Duplicate the items from the line containing "Given: Go to the @BoeingAirplanes mention" through the line containing "Looking at the screenshot, I should [x=1107, y=134].", with every line kept identical.
------------------------------
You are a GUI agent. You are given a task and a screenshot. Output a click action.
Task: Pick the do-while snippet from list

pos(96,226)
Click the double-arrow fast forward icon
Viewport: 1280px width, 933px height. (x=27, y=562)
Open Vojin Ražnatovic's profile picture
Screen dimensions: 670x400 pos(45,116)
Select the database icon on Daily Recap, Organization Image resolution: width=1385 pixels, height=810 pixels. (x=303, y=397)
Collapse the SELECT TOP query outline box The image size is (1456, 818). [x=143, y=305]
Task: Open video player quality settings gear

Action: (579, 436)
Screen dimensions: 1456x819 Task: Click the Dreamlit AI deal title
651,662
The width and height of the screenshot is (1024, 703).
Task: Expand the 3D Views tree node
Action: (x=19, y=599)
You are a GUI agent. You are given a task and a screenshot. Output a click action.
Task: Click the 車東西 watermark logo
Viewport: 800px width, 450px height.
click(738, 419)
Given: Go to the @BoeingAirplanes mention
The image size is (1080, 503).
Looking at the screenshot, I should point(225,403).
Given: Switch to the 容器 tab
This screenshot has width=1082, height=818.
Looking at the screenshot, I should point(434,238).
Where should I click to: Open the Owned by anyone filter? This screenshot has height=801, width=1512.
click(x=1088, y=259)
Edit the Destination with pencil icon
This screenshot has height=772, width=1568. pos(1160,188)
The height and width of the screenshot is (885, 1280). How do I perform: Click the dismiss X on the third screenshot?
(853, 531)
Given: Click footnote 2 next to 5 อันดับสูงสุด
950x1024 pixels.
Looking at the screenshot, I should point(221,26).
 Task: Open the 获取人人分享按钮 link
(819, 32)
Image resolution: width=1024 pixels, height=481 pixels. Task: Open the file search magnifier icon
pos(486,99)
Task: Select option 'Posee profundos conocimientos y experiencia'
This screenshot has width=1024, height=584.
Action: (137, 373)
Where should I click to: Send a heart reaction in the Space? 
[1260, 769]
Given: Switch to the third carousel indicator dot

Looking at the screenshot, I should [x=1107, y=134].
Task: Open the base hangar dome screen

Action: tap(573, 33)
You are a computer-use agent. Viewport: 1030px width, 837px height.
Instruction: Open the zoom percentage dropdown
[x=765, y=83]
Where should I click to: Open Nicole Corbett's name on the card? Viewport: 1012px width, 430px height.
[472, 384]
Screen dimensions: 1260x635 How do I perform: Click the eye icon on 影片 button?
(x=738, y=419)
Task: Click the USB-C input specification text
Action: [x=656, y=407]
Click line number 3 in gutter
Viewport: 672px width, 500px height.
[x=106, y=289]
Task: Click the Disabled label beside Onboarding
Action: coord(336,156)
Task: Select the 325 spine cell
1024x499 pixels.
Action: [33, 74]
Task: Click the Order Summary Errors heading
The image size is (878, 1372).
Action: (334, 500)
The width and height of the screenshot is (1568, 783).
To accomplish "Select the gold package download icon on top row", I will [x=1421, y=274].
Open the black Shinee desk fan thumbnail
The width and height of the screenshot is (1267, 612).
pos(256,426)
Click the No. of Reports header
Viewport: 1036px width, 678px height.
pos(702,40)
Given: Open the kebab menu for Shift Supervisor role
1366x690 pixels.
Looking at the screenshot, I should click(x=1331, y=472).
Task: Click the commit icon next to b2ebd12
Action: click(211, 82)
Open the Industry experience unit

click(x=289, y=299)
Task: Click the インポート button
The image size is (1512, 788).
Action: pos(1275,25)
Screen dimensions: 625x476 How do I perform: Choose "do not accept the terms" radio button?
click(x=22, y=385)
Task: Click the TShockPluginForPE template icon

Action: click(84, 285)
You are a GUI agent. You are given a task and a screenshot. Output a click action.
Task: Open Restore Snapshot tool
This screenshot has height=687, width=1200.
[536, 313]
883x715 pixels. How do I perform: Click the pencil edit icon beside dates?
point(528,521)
------------------------------
#### Solution:
Given: Go to the @BoeingAirplanes mention
The image size is (1080, 503).
Looking at the screenshot, I should point(225,403).
Given: Switch to the 容器 tab
This screenshot has width=1082, height=818.
Looking at the screenshot, I should point(434,238).
Where should I click to: Open the Owned by anyone filter? This screenshot has height=801, width=1512.
click(x=1088, y=259)
Edit the Destination with pencil icon
This screenshot has height=772, width=1568. pos(1160,188)
The height and width of the screenshot is (885, 1280). How do I perform: Click the dismiss X on the third screenshot?
(853, 531)
Given: Click footnote 2 next to 5 อันดับสูงสุด
950x1024 pixels.
Looking at the screenshot, I should point(221,26).
 Task: Open the 获取人人分享按钮 link
(819, 32)
Image resolution: width=1024 pixels, height=481 pixels. Task: Open the file search magnifier icon
pos(486,99)
Task: Select option 'Posee profundos conocimientos y experiencia'
This screenshot has width=1024, height=584.
Action: (137, 373)
Where should I click to: Send a heart reaction in the Space? 
[1260, 769]
Given: Switch to the third carousel indicator dot

Looking at the screenshot, I should [x=1107, y=134].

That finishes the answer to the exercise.